A further 123 billion roubles would be assigned in July and August to pay wages owed to other nuclear power workers, and the wage backlog in the industry would be wiped out by the end of the year.
As has happened with coal miners in the past, the Yeltsin administration showed that it has little stomach for a public fight with workers on such unfavourable terrain as the failure of enterprises to meet wage bills.
Recent surveys have shown the issue of wage non-payments to be the greatest single cause of dissatisfaction in Russian society. Early in July Yeltsin was forced to pledge that, at least where workers on the state payroll were concerned, the problem would be overcome by the end of December.
The Smolensk nuclear power workers thus seem assured of finally receiving their pay packets. Nevertheless, their demands have only begun to be satisfied. All along, they have insisted that their prime concern is the decaying safety situation at their plant.
Nuclear energy minister Mikhailov was forced recently to admit that the nuclear sector has received only 30% of the money allocated for it in the 1997 state budget. Russian nuclear plants are also kept on short rations by the state- controlled national electricity company, United Energy Systems.
"UES currently pays us only 1% of the income from energy sales", Igor Fomichev, chairperson of the nuclear energy workers' trade union, told the English-language Moscow Tribune. "To function normally we need at least 8%."
The result for the Smolensk plant, as the marchers explained to journalists, is that money is acutely tight even for indispensable maintenance.
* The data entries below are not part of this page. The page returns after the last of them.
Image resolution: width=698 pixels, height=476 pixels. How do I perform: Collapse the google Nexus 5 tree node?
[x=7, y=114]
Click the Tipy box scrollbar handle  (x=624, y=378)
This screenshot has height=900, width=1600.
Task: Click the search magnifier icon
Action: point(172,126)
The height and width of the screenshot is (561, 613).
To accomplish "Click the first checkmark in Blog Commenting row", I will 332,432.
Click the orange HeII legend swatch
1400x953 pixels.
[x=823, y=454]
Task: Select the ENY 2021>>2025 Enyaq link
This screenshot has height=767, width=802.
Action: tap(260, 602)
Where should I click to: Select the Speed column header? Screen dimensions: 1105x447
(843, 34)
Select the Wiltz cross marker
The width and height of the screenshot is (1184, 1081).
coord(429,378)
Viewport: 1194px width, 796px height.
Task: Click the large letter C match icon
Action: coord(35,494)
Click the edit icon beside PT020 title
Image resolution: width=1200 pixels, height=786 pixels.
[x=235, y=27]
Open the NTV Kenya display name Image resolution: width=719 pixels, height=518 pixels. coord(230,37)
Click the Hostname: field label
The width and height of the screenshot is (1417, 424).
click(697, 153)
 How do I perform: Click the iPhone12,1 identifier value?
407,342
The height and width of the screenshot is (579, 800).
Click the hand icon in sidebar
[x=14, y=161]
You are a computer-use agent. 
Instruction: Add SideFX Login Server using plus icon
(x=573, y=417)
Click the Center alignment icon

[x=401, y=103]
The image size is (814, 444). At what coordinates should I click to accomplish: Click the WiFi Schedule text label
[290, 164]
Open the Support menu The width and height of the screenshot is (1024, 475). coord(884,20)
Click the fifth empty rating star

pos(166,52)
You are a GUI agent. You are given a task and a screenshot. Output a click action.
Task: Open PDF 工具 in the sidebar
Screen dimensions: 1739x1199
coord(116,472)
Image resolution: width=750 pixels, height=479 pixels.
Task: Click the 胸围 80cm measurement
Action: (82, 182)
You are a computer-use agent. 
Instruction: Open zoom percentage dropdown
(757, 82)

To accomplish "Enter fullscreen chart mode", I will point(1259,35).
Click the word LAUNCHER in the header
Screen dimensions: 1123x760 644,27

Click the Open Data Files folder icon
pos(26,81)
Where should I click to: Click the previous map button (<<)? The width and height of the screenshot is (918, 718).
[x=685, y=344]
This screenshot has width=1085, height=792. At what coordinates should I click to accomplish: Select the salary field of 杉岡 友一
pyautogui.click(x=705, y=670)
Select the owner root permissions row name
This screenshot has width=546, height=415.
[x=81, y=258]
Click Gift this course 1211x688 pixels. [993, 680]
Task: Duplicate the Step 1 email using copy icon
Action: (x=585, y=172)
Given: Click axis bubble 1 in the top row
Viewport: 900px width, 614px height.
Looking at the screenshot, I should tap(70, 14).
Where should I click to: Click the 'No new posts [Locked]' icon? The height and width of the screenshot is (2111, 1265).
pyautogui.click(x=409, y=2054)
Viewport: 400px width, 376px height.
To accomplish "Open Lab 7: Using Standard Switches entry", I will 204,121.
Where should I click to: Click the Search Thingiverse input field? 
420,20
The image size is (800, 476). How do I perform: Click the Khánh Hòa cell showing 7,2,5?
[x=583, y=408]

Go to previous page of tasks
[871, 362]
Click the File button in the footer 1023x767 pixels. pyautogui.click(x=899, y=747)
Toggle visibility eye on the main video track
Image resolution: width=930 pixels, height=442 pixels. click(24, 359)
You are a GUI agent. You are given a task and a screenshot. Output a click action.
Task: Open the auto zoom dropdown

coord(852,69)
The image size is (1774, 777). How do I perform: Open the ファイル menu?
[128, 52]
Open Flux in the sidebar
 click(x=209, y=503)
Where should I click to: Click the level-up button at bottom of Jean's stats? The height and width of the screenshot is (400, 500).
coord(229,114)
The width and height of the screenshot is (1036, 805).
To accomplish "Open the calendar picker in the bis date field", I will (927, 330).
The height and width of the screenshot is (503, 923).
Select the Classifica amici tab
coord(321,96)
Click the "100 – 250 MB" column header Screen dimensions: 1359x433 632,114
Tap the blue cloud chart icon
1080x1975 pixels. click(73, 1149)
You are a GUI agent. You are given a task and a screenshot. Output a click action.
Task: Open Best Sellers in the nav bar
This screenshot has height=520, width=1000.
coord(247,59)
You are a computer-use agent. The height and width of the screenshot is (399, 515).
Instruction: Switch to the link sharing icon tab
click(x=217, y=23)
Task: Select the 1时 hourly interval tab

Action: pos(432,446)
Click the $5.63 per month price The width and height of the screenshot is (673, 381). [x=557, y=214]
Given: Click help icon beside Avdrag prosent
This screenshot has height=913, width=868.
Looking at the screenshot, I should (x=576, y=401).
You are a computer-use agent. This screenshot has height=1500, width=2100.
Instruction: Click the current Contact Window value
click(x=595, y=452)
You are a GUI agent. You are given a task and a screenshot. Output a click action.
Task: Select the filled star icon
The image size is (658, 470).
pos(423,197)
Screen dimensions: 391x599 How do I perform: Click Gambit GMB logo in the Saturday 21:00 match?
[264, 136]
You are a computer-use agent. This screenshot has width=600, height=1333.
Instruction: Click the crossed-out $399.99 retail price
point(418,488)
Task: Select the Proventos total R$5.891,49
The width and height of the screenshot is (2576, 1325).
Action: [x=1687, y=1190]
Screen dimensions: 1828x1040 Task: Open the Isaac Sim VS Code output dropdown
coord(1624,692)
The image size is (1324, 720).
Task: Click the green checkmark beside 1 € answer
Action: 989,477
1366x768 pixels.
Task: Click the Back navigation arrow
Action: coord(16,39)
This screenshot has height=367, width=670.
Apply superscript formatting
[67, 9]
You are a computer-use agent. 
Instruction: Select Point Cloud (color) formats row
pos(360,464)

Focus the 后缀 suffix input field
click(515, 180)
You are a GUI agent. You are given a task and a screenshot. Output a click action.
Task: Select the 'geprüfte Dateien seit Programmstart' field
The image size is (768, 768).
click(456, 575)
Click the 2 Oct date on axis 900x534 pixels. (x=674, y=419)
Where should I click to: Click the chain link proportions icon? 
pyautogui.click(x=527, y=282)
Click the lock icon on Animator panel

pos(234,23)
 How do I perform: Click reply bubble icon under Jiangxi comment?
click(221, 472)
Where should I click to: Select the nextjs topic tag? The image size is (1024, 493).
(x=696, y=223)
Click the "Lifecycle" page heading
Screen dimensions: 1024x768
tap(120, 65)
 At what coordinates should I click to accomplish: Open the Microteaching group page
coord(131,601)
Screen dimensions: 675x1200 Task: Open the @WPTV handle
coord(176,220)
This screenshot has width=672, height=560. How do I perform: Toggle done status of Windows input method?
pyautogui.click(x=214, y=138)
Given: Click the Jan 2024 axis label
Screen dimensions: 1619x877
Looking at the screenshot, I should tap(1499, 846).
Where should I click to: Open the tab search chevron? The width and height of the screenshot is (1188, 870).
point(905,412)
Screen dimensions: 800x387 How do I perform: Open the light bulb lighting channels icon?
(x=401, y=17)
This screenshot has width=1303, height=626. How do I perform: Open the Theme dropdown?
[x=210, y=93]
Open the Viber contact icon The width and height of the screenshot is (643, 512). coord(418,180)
Reactor engineer Maksim Kataev told a Philadelphia Inquirer correspondent that for lack of funds, the plant management this year had been unable to replace several broken water meters.
The Smolensk workers are calling on the government to provide funding of 2.7 trillion roubles (US$467 million), which they say is needed to upgrade safety at their plant and to replace an obsolete reactor.
Posed in this demand, however, are issues that need detailed debate within broad social circles. Curbing the worst dangers at the plant, and maintaining its output in the long term, would be extremely expensive. Should the plant be kept functioning at all?
A study commissioned by the environmental organisation Greenpeace, and carried out by the Berlin-based Oeko Institute of Applied Ecology, suggests that non-nuclear options might offer much cheaper ways to meet western Russia's energy needs. Released in June, the report examines the energy system of north-west Russia, where two nuclear plants are located.
The report's authors conclude that technical upgrades of existing hydro-electric and gas or oil-fired power plants could produce 25% more electricity for about one-fifth of the cost of continuing to use north-west Russia's nuclear reactors. It seems unlikely that the situation in the provinces further south is fundamentally different.
But if phasing out the Smolensk nuclear plant might well bring savings for Russia as a whole, that would not provide much comfort to the plant's employees.
Their city of Desnogorsk, with a current population of about 60,000, was founded in the early 1970s specifically to service the new plant. Today Desnogorsk is a classic example of a depressed one-enterprise Russian town. Local unemployment reportedly stands at 24%. Winding down operations at the plant would create thousands more jobless, unable to seek work in other regions for lack of alternative housing.
Always a bad choice, nuclear power is revealing some of the long-term costs it exacts even without Chernobyl-type disasters. The Smolensk marchers have shown that they will not accept more than their share of these costs without a fight. But an adequate defence of the interests of these workers implies a much broader struggle.